# RECORDED DATA start

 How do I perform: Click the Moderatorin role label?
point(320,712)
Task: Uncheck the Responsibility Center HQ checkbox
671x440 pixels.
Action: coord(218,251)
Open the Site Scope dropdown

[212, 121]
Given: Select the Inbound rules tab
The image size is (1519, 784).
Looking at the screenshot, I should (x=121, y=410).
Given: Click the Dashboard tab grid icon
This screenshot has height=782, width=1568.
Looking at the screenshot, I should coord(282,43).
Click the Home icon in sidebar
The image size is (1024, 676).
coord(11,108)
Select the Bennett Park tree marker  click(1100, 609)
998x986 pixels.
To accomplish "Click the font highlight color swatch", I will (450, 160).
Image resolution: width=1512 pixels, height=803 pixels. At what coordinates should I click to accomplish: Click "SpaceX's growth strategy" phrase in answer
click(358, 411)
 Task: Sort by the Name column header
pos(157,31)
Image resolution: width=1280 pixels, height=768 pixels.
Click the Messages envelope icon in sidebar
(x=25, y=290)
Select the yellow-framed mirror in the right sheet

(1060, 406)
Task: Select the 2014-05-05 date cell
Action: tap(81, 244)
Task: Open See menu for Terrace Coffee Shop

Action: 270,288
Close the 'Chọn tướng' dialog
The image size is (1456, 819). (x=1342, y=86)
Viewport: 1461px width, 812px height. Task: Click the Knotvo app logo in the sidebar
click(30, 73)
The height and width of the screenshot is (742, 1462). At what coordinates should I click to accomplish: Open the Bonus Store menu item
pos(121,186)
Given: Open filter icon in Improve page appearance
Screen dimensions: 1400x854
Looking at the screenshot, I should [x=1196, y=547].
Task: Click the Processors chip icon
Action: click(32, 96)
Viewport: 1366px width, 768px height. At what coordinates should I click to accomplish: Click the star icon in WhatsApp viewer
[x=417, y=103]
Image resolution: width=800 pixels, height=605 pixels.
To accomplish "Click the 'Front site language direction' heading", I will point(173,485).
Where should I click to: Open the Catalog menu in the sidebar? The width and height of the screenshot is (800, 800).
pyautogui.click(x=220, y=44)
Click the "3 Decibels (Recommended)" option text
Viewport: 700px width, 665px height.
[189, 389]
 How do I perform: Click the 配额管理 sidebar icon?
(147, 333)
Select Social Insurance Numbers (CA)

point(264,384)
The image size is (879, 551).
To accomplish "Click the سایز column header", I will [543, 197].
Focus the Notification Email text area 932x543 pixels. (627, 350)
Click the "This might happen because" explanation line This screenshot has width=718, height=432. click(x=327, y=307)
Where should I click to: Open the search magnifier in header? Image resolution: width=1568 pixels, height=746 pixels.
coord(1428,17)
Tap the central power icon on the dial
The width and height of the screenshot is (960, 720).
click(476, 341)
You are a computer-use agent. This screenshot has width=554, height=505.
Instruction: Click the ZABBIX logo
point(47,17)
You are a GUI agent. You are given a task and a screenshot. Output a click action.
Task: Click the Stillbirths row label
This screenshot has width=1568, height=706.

# RECORDED DATA end

**GIVEN REQUEST:** Recast the lines of the listing between the lines holding "Open the Site Scope dropdown" and "coord(11,108)", inclusive, as a Markdown table with columns Row and Line, leaving out blank lines. Include only those lines.

**ANSWER IN FULL:**
| Row | Line |
|---|---|
| 1 | Open the Site Scope dropdown |
| 2 | [212, 121] |
| 3 | Given: Select the Inbound rules tab |
| 4 | The image size is (1519, 784). |
| 5 | Looking at the screenshot, I should (x=121, y=410). |
| 6 | Given: Click the Dashboard tab grid icon |
| 7 | This screenshot has height=782, width=1568. |
| 8 | Looking at the screenshot, I should coord(282,43). |
| 9 | Click the Home icon in sidebar |
| 10 | The image size is (1024, 676). |
| 11 | coord(11,108) |